[Task to complete] Rewrite the lines below as a numbered list, omitting any blank lines.

[Entries supplied]
--------------------------------------------------
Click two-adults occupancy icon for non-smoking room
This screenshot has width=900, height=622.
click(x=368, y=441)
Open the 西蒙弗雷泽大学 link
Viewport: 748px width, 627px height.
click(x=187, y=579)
--------------------------------------------------
[Solution to the exercise]
1. Click two-adults occupancy icon for non-smoking room
2. This screenshot has width=900, height=622.
3. click(x=368, y=441)
4. Open the 西蒙弗雷泽大学 link
5. Viewport: 748px width, 627px height.
6. click(x=187, y=579)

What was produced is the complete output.